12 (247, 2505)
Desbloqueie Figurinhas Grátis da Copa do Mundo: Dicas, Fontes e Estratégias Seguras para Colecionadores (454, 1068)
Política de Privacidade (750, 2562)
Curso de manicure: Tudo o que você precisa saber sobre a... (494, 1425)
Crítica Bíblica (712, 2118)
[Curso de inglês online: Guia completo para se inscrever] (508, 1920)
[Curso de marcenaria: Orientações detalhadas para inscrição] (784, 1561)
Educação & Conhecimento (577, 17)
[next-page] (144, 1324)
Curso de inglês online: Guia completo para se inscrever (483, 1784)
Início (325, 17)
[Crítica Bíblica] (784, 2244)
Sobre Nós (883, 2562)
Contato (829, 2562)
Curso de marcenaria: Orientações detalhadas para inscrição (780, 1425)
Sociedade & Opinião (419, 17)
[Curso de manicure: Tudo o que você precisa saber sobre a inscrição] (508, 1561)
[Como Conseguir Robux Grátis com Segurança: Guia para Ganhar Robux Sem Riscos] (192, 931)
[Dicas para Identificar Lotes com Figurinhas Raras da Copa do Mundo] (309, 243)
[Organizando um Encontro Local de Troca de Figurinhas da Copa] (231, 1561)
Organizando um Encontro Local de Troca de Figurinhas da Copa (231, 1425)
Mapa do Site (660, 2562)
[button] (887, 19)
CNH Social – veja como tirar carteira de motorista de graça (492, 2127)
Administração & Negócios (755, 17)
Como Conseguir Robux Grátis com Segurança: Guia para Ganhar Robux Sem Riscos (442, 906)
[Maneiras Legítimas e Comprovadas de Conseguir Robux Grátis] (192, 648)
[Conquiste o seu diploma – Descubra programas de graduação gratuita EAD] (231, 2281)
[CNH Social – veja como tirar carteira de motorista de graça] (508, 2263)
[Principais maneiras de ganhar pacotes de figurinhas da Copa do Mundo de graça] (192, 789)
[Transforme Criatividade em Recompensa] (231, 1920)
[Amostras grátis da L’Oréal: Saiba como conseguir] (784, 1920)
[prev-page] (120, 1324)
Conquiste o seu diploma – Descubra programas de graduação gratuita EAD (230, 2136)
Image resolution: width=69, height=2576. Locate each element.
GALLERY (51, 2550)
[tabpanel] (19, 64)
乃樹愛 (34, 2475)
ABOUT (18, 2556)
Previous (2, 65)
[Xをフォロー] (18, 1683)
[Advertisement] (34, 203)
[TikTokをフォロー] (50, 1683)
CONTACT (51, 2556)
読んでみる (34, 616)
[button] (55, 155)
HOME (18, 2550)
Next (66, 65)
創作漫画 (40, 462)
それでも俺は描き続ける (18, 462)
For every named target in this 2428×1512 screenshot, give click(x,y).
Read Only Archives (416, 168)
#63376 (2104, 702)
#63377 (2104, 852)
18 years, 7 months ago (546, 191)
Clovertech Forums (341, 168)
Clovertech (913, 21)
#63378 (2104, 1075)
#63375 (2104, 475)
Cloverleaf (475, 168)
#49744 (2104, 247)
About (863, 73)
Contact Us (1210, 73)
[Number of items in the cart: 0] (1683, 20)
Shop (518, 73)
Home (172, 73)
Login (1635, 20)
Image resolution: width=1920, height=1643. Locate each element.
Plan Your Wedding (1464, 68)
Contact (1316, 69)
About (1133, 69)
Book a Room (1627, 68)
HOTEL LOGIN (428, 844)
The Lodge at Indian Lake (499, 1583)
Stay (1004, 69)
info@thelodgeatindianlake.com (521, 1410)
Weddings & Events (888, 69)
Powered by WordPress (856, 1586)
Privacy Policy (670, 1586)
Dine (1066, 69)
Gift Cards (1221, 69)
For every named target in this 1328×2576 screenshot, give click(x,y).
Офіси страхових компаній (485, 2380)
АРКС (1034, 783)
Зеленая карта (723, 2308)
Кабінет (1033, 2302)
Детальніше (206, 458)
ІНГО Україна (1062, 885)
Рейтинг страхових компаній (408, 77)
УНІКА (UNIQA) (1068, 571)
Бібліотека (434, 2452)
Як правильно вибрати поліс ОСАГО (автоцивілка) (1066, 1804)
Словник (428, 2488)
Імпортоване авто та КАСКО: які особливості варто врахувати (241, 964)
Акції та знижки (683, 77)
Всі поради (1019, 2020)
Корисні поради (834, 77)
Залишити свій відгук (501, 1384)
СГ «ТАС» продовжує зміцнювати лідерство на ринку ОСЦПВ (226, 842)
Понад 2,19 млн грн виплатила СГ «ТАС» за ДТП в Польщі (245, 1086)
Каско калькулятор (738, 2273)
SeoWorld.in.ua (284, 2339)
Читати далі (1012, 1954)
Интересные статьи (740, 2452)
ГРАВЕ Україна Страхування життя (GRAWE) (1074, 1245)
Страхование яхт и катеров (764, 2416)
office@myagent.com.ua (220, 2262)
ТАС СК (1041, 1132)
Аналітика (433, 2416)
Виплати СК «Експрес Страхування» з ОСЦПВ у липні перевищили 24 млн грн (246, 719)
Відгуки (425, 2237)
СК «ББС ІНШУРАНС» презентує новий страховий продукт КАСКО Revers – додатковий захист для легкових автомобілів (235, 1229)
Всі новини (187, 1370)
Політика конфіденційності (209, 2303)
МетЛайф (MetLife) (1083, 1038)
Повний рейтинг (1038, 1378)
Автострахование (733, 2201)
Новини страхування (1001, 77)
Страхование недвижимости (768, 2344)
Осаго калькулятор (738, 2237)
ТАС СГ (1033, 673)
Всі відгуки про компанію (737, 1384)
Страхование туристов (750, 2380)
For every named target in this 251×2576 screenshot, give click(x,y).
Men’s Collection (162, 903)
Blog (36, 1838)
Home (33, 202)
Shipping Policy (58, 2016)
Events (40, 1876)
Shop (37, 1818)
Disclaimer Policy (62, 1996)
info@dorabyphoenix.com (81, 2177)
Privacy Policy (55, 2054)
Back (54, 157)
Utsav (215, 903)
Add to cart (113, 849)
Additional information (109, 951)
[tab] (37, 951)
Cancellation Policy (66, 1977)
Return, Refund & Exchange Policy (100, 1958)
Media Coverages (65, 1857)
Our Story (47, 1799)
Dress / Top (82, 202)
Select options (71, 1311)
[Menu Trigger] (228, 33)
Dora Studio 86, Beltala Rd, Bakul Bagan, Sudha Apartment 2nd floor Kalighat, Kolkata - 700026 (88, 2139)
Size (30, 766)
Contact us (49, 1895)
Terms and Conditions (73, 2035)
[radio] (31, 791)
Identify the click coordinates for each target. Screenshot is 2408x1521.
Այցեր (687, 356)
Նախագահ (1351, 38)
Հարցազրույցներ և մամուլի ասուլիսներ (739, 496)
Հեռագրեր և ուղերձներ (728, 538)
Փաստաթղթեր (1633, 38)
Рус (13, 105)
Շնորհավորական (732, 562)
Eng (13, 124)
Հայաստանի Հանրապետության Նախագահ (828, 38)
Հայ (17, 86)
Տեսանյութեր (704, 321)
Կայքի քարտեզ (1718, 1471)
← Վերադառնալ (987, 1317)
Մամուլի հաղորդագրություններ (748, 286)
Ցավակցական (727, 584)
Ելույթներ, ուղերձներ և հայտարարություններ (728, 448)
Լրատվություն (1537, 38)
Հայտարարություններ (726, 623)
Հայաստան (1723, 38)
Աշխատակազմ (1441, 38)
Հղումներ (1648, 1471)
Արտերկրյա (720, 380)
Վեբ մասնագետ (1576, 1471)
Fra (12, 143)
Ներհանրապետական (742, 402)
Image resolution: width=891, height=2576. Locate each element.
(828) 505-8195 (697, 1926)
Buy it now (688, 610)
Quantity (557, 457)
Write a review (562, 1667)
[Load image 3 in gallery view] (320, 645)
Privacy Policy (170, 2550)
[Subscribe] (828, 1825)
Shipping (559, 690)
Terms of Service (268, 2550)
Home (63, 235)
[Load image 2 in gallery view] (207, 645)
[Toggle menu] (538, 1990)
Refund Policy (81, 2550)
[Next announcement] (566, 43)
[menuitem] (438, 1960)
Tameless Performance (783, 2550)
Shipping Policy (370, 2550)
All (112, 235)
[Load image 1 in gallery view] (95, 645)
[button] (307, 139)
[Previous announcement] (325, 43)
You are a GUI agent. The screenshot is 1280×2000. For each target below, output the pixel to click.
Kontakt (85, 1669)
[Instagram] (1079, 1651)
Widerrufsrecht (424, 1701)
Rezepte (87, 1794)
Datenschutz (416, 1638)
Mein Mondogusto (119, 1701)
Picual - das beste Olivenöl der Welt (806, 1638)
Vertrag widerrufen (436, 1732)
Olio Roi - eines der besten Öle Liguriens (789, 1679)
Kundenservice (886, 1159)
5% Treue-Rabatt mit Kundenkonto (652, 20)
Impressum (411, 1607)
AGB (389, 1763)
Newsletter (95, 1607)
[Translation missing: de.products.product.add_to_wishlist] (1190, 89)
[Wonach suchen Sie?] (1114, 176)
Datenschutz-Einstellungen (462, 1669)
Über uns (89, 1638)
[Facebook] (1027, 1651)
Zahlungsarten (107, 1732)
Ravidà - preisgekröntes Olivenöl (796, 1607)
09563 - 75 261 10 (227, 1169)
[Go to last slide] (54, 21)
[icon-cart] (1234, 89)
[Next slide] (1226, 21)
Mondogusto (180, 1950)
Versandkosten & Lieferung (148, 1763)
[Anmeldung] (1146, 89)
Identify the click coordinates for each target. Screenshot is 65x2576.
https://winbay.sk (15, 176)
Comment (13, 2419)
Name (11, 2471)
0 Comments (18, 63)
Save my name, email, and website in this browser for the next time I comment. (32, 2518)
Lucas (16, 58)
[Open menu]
^^^^^^^^^^^^^^^^
**Your instructions:** Your output must be the lines of the material above, from the first through the line that contains "Copa (231, 1425)", copied exactly. Include both endpoints and nothing else.

**Expected answer:**
12 (247, 2505)
Desbloqueie Figurinhas Grátis da Copa do Mundo: Dicas, Fontes e Estratégias Seguras para Colecionadores (454, 1068)
Política de Privacidade (750, 2562)
Curso de manicure: Tudo o que você precisa saber sobre a... (494, 1425)
Crítica Bíblica (712, 2118)
[Curso de inglês online: Guia completo para se inscrever] (508, 1920)
[Curso de marcenaria: Orientações detalhadas para inscrição] (784, 1561)
Educação & Conhecimento (577, 17)
[next-page] (144, 1324)
Curso de inglês online: Guia completo para se inscrever (483, 1784)
Início (325, 17)
[Crítica Bíblica] (784, 2244)
Sobre Nós (883, 2562)
Contato (829, 2562)
Curso de marcenaria: Orientações detalhadas para inscrição (780, 1425)
Sociedade & Opinião (419, 17)
[Curso de manicure: Tudo o que você precisa saber sobre a inscrição] (508, 1561)
[Como Conseguir Robux Grátis com Segurança: Guia para Ganhar Robux Sem Riscos] (192, 931)
[Dicas para Identificar Lotes com Figurinhas Raras da Copa do Mundo] (309, 243)
[Organizando um Encontro Local de Troca de Figurinhas da Copa] (231, 1561)
Organizando um Encontro Local de Troca de Figurinhas da Copa (231, 1425)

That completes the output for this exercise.